Data extract:
·····
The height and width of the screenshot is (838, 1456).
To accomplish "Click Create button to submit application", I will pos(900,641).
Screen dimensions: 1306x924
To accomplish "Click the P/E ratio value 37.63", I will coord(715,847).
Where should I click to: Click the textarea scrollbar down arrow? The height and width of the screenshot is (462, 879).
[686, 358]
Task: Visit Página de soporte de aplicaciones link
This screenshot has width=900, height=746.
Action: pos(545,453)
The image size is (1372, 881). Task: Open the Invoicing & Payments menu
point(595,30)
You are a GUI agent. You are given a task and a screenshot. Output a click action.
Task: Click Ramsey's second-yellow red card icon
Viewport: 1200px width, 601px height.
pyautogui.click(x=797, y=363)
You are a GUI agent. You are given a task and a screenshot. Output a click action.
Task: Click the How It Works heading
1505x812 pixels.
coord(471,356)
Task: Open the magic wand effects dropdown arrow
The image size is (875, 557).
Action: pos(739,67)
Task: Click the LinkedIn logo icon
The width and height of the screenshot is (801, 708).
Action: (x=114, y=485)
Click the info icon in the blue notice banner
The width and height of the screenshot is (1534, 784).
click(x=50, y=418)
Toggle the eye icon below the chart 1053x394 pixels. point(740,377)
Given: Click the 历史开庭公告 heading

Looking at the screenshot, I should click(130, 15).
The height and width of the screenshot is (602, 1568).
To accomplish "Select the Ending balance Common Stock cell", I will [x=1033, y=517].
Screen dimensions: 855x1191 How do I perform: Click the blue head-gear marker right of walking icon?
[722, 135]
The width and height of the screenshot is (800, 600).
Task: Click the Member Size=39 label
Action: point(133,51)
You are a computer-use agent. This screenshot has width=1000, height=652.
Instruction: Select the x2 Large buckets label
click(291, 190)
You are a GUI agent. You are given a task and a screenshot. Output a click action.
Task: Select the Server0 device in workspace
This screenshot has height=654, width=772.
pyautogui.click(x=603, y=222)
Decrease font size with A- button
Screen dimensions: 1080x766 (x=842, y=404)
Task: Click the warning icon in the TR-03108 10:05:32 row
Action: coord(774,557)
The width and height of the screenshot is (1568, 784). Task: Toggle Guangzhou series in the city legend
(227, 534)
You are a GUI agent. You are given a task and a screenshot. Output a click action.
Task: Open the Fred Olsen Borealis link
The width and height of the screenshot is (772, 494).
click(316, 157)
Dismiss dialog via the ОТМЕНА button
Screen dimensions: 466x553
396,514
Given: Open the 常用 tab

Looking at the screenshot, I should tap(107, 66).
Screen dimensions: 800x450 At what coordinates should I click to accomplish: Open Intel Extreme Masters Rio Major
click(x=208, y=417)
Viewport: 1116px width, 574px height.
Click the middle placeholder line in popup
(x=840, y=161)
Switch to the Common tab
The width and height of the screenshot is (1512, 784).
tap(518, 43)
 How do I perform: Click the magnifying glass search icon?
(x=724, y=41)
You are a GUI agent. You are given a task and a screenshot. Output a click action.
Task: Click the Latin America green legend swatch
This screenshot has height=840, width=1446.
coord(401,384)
·····
What to produce:
Each line of the listing that holds the string "will" counts once; state how many there are, with nothing added.

Reply to the task:
3